But the biggest travesty of all? (No, not the
San Diego County Credit Union Poinsettia Bowl. We here at YAB love the old’ SDCCUPB) In the midst of major 2007 match-ups, there are two imposters in our midst.

Don’t believe me? Let’s review the last round of Bowl Games shall we? On New Year’s Day, you’ve got major programs like Tennessee and Penn State in the Outback, Auburn and Nebraska in the Cotton, the Capitol One Bowl features Wisconsin and Arkansas, and G-Tech and West Virginia in the Gator. These are called second-tier games, where the 2nd or 3rd best team in major conferences play in sunny locales for major money.

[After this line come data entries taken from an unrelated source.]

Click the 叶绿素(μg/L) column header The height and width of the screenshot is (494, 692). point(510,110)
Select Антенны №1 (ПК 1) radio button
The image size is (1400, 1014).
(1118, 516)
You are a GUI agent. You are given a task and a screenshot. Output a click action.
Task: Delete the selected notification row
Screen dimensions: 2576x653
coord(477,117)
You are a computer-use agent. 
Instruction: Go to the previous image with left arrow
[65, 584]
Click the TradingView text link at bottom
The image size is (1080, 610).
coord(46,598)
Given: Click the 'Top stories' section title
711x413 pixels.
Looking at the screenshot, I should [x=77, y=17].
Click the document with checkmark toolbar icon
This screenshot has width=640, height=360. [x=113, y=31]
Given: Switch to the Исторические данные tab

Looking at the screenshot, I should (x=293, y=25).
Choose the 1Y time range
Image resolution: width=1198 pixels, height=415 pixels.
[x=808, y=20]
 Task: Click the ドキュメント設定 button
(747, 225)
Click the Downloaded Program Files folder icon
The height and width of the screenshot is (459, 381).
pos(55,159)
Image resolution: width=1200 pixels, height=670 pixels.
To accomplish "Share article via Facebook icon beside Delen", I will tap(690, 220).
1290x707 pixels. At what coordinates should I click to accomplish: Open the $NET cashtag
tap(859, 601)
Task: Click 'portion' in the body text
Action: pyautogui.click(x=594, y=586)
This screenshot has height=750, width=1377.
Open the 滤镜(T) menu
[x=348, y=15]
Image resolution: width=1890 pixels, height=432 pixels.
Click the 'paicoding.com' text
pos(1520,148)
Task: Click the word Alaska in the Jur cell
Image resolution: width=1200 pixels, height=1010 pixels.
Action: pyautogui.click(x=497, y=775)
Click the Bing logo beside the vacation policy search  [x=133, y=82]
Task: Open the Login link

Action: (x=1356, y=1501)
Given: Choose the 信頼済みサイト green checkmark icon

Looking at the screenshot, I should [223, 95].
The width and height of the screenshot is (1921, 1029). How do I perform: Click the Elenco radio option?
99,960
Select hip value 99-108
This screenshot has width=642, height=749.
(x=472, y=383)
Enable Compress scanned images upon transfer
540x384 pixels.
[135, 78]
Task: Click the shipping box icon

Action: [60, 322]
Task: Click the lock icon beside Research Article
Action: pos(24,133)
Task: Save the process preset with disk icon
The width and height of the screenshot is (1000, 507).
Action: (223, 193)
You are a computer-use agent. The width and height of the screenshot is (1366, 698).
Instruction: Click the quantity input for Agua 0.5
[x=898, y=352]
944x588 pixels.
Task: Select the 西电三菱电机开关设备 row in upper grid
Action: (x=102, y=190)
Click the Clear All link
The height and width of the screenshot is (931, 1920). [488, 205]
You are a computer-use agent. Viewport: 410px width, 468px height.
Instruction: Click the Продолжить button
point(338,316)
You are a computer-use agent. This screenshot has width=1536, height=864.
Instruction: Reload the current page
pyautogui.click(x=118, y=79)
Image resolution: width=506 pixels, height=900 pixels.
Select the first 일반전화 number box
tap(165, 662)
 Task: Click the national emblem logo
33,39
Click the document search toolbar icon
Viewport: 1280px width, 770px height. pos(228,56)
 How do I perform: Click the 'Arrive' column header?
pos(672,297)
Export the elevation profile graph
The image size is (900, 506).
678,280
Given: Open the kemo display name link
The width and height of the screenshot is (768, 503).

Face it – it’s the Golden Globes of college football. Then, as mentioned, the BCS games kick off later in the day. Conference champions like Oklahoma and USC take on other teams with street cred like Michigan and Boise State. The next two days will also feature major, major games.

And then?

Imagine your watching an AFI countdown of something that you know a great deal about – let’s say it’s their new special, 100 Years…100 Montages. After two long hours, it’s the Top Five. You’re waiting for Number 1 (no doubt the training sequence from Rocky), but you have no idea what’s left to fill out the top 3? Karate Kid was already shown, the frat house restoration of Revenge of the Nerds was in the Top 10, and hell, even the Julia Roberts Pretty Woman beautification just aired. What the hell could be left?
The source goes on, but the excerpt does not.